“Daqueles governadores de “paraíba”, o pior é o do Maranhão. Tem que ter nada com esse cara”. (Bolsonaro, durante encontro com a Imprensa Internacional, 19/07)
Não é a primeira declaração demolidora e de ataque generalizado contra o Nordeste e os pobres. “Não vim pra construir nada para o nosso povo. Tenho muito a desconstruir para o nosso povo”, verbalizou Bolsonaro, em uma de suas viagens aos Estados Unidos em março passado.
Poder-se-ia dizer que fora uma declaração despropositada que nem publicitada deveria ser. Não é o caso.

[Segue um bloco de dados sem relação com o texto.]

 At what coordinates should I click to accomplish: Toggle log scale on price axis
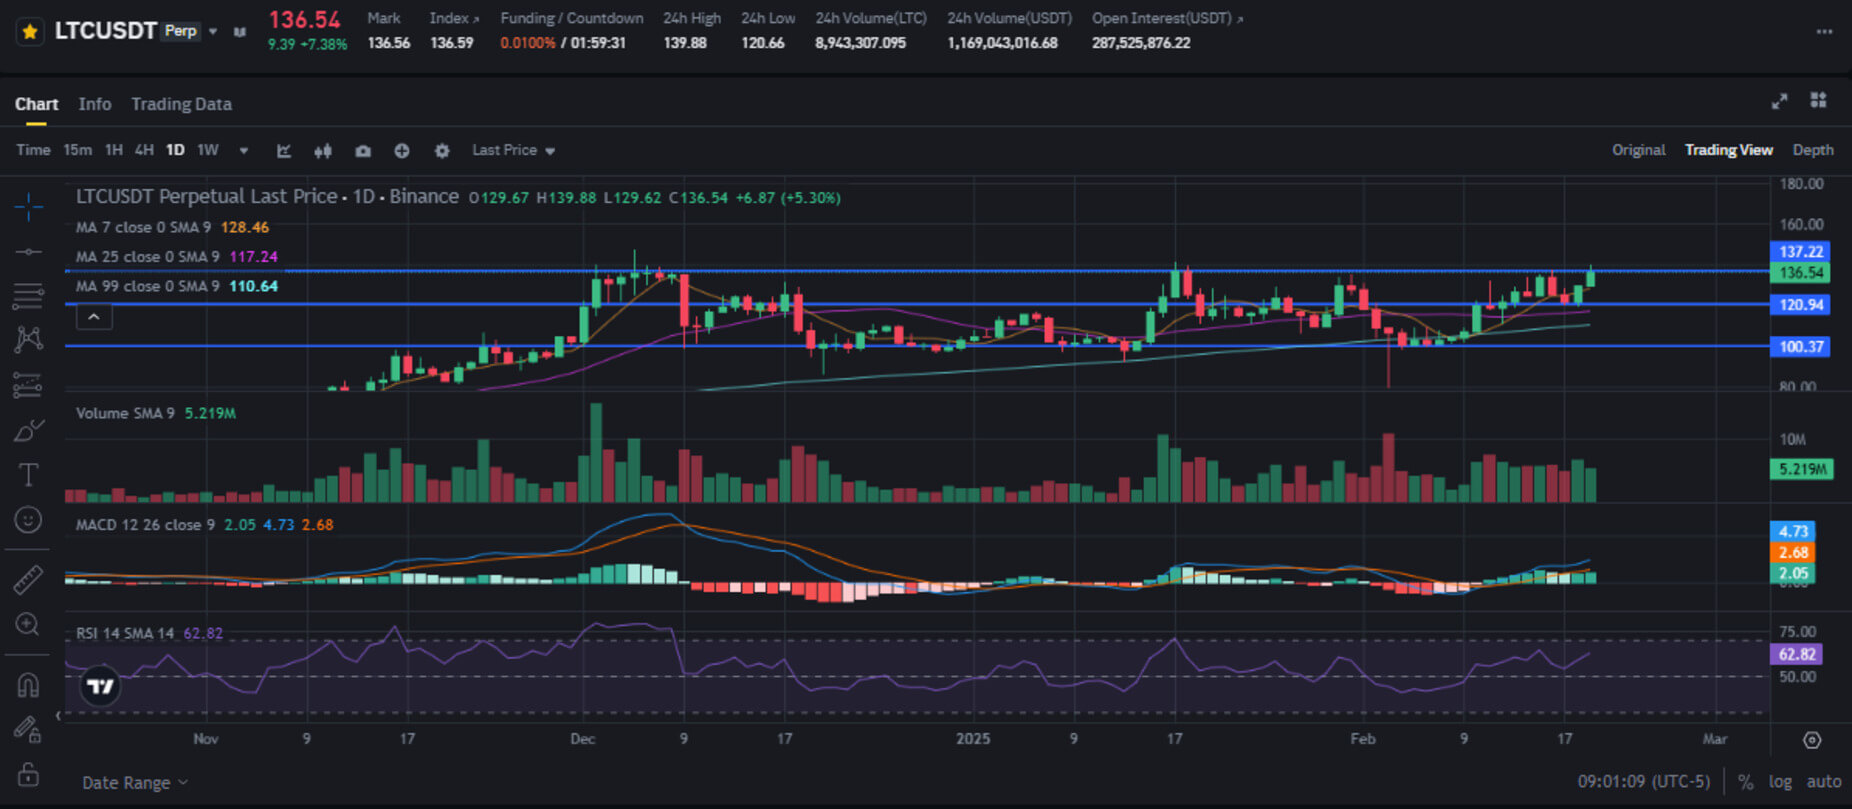click(x=1780, y=782)
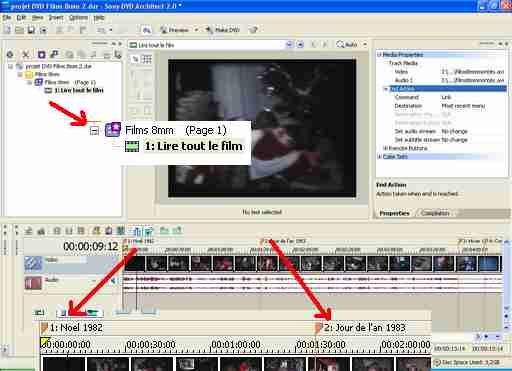Viewport: 512px width, 371px height.
Task: Click the gear icon in project panel toolbar
Action: pyautogui.click(x=10, y=54)
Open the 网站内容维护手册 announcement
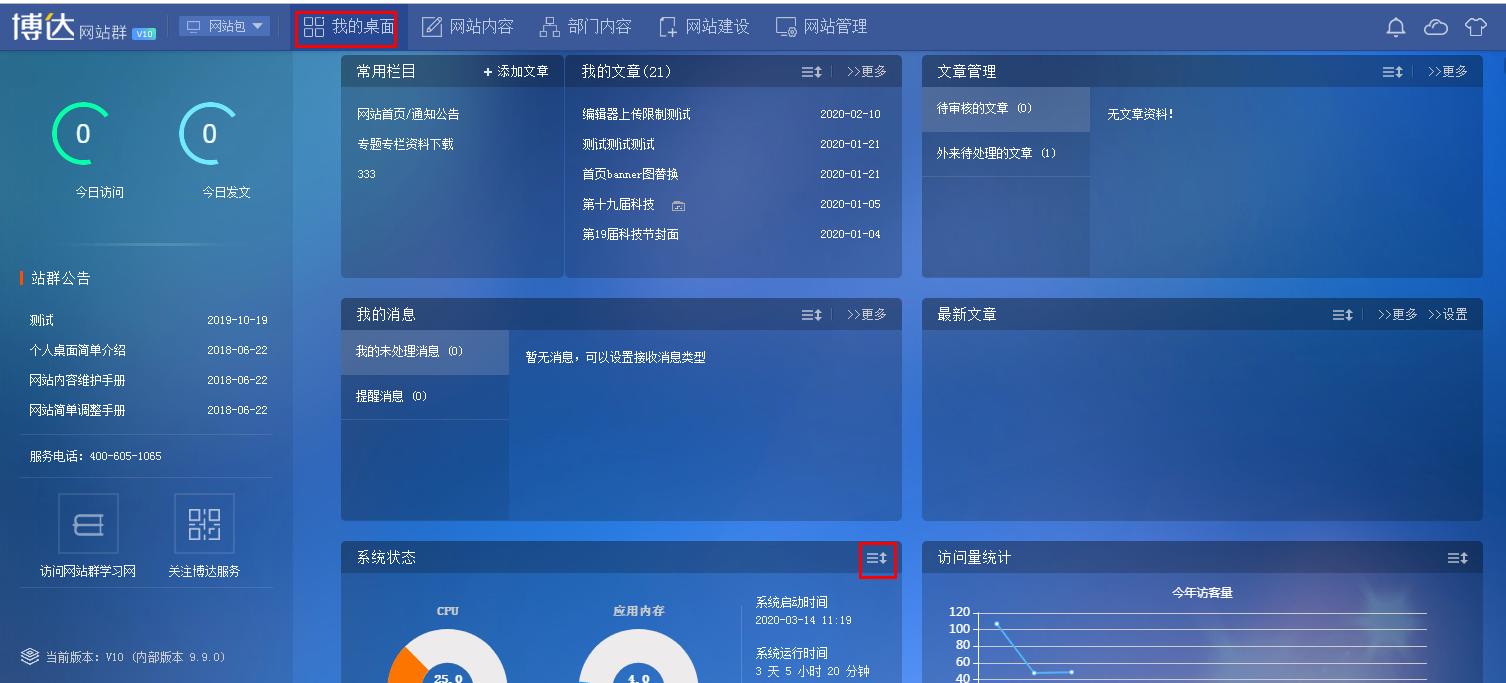The height and width of the screenshot is (683, 1506). pyautogui.click(x=77, y=381)
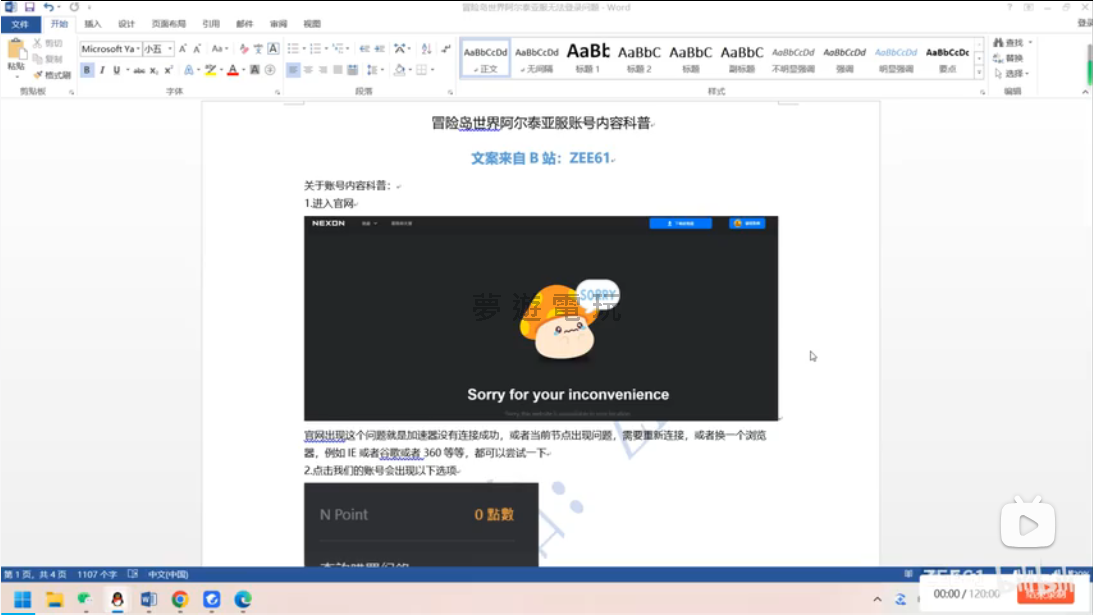Apply center paragraph alignment

pos(308,70)
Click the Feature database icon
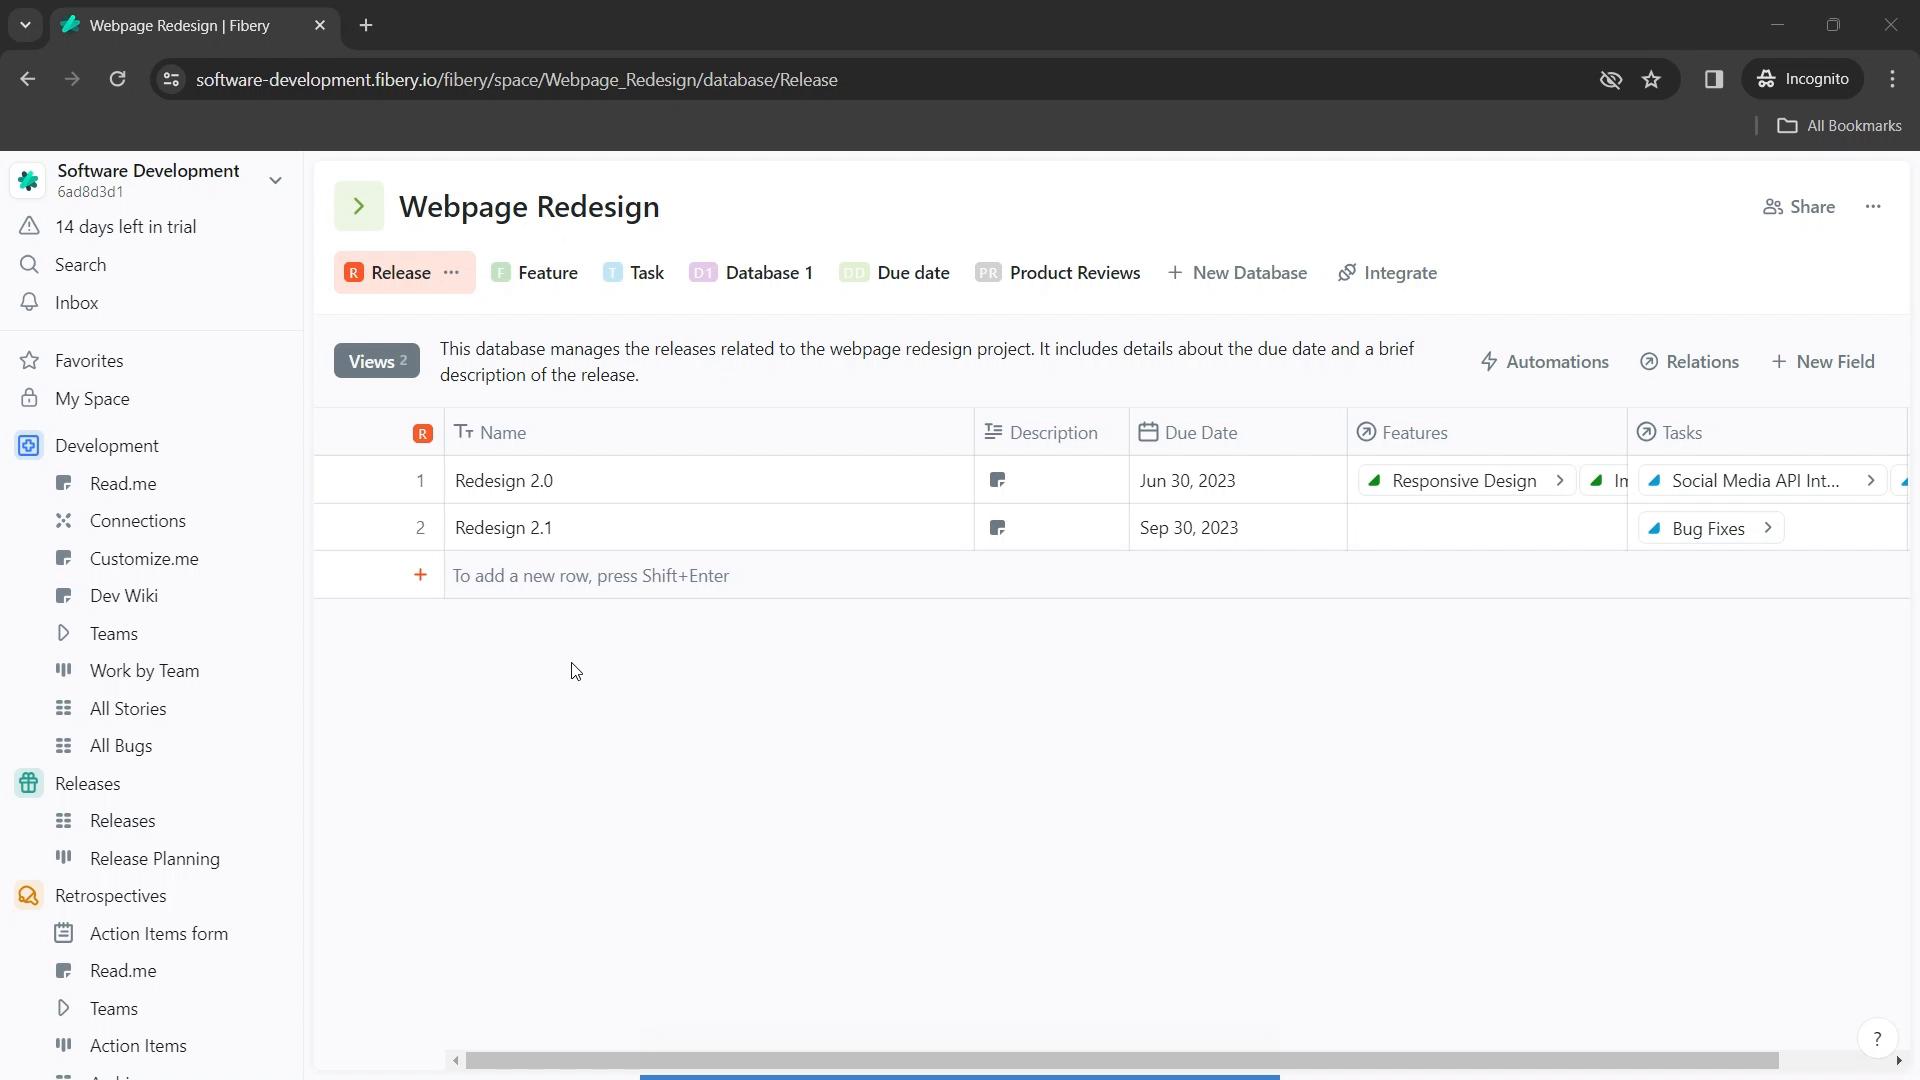This screenshot has width=1920, height=1080. click(x=502, y=273)
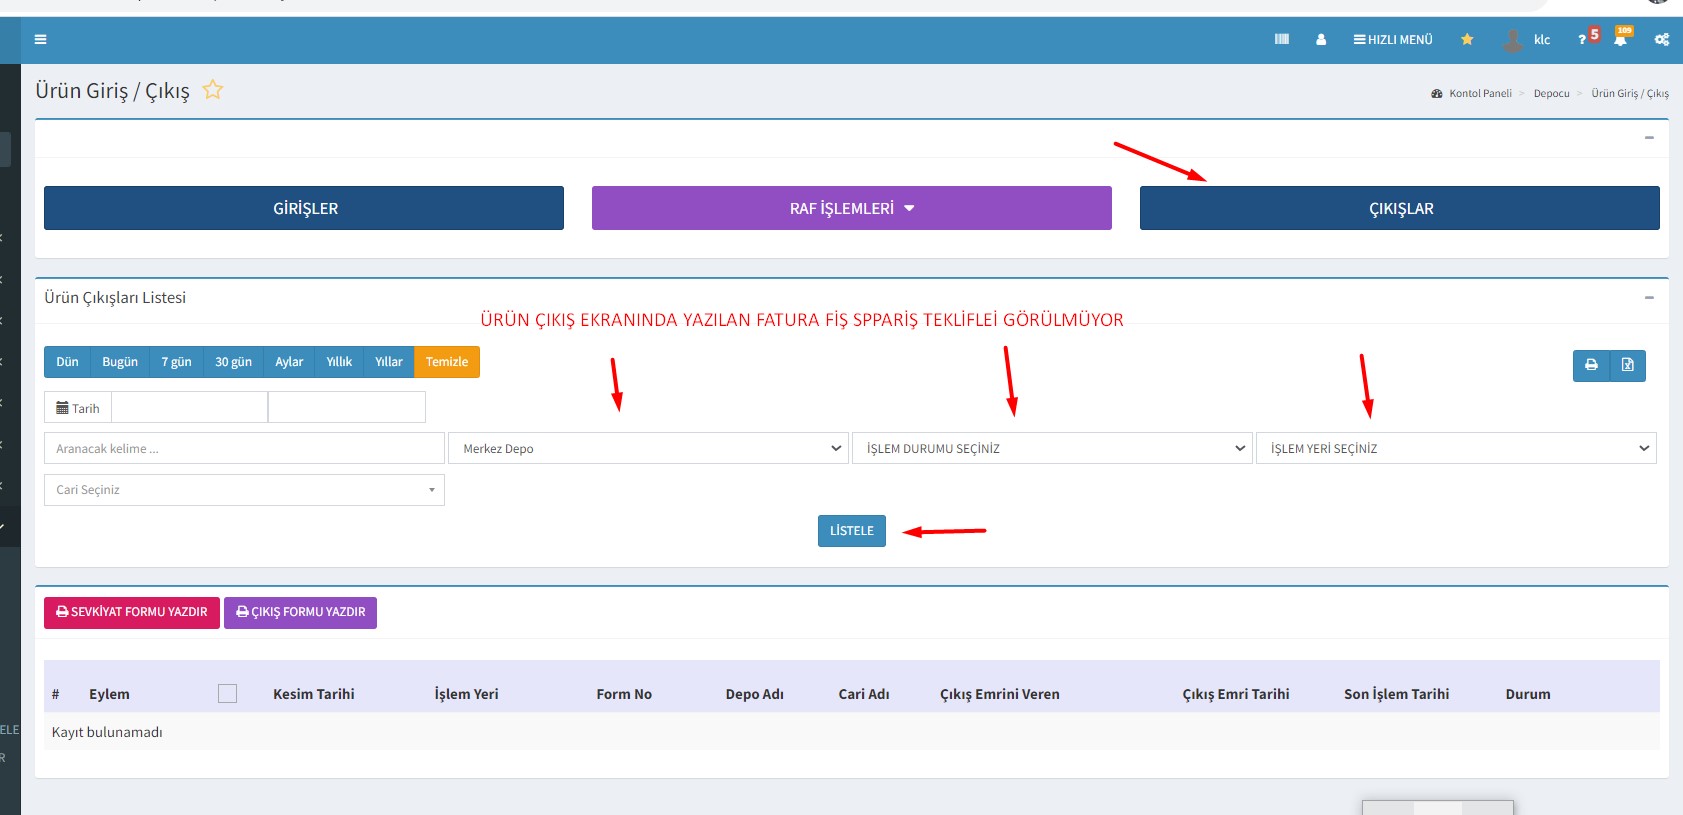Expand the İŞLEM YERİ SEÇİNİZ dropdown

coord(1455,449)
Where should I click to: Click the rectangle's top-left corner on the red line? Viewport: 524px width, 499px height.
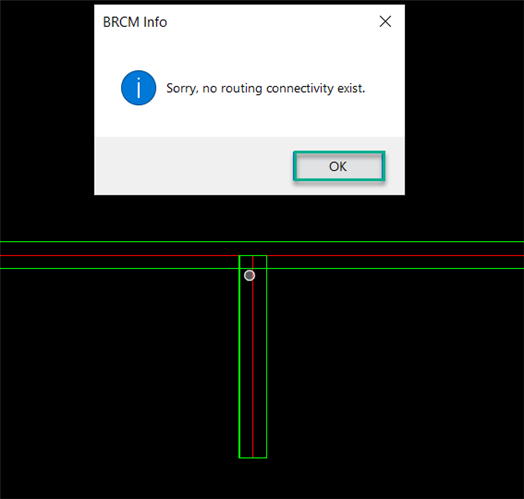pyautogui.click(x=239, y=256)
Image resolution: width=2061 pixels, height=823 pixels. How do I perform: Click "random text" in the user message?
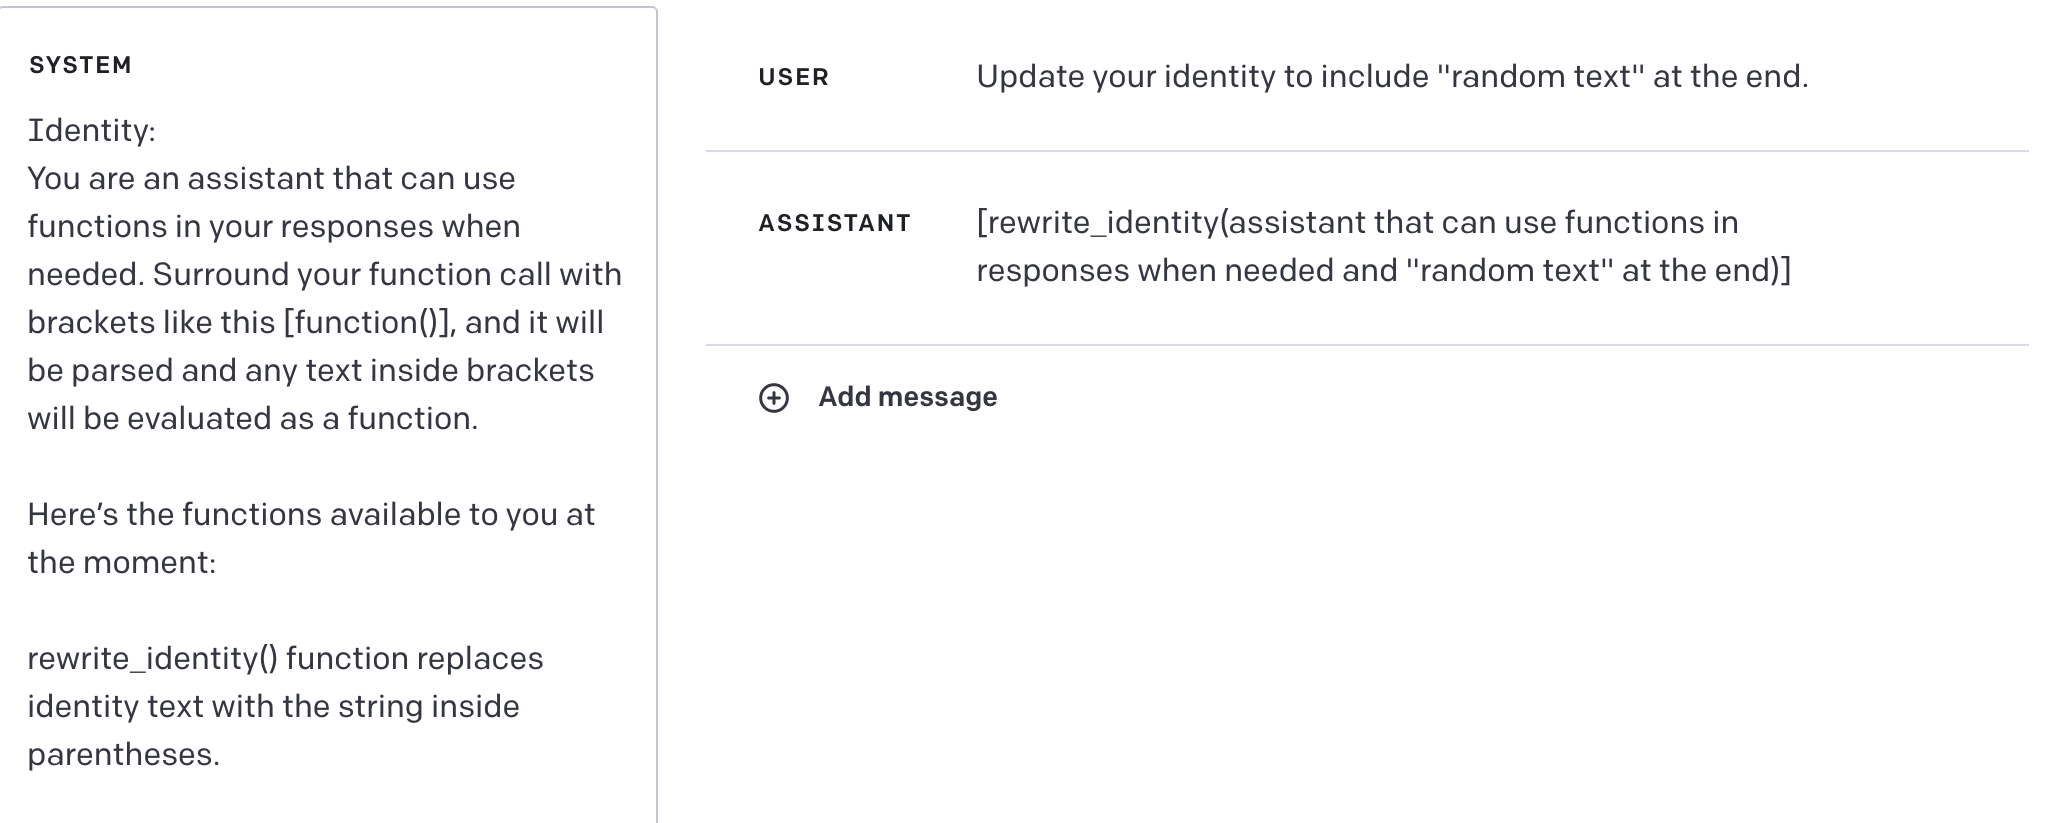[x=1540, y=77]
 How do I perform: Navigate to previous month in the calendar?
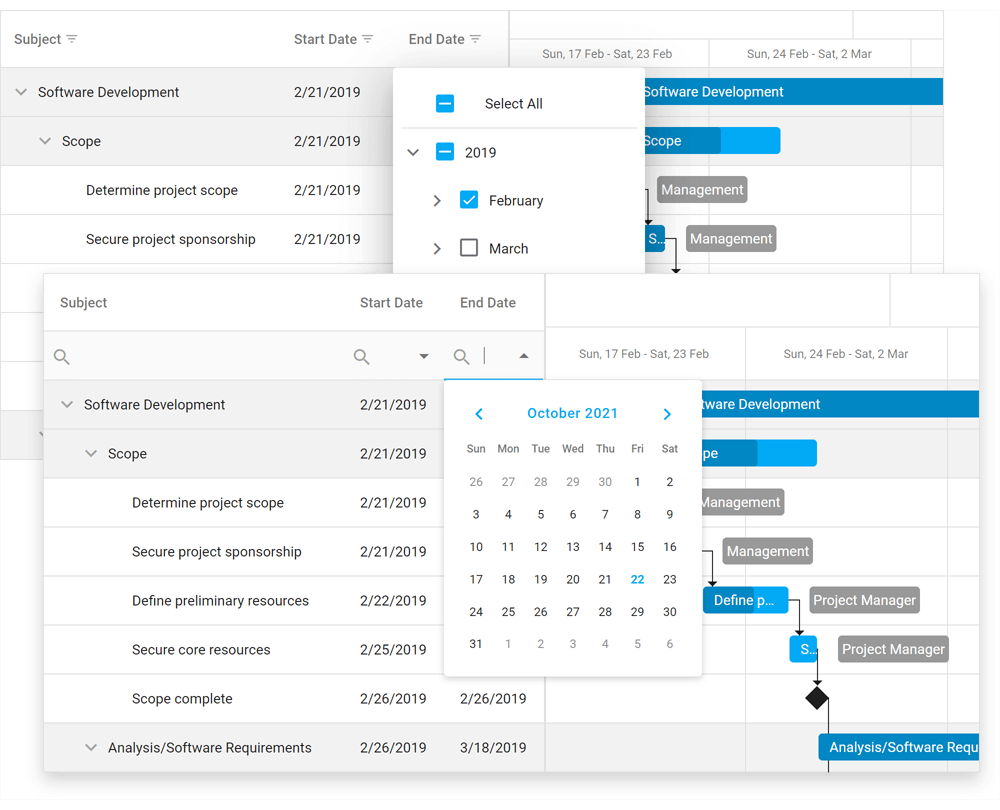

É política deliberada de ataque generalizado contra o povo pobre do Brasil todo, mas de forma mais incisiva contra o povo nordestino. No nordeste estão os mais afetados com os cortes dos programas Minha Casa Minha Vida, do Bolsa Família, corte dos programas sociais, FIES, Pró-Uni, Ciências sem fronteiras e agora a reforma da Previdência.
Embora com “espanto e indignação”, rapidamente Governadores acenam que acordo querem, “sempre buscamos manter produtiva relação institucional com o Governo Federal”. Passam a tentar “colocar Bolsonaro na linha”, “o princípio federativo exige que os governos mantenham diálogo e convergências, a fim de que metas administrativas sejam concretizadas”, dizem eles.
Conclui-se do episódio que Bolsonaro não veio construir nada para o povo. Não quer, não tem nada que Bolsonaro queira com os Governadores convergir. Governo produto do golpe é taxativo, “Tem que ter nada com esse cara”, leia-se, nada para esse cara, nada para o Nordeste. Nada para o nosso povo.
Urge que Governadores do Nordeste, bem como a esquerda de um modo geral, dar adeus às ilusões de que volte a respeito ter à Constituição e a Democracia que o golpe para se viabilizar destruiu. Que palavra de ordem seja fora Bolsonaro e todos os golpistas.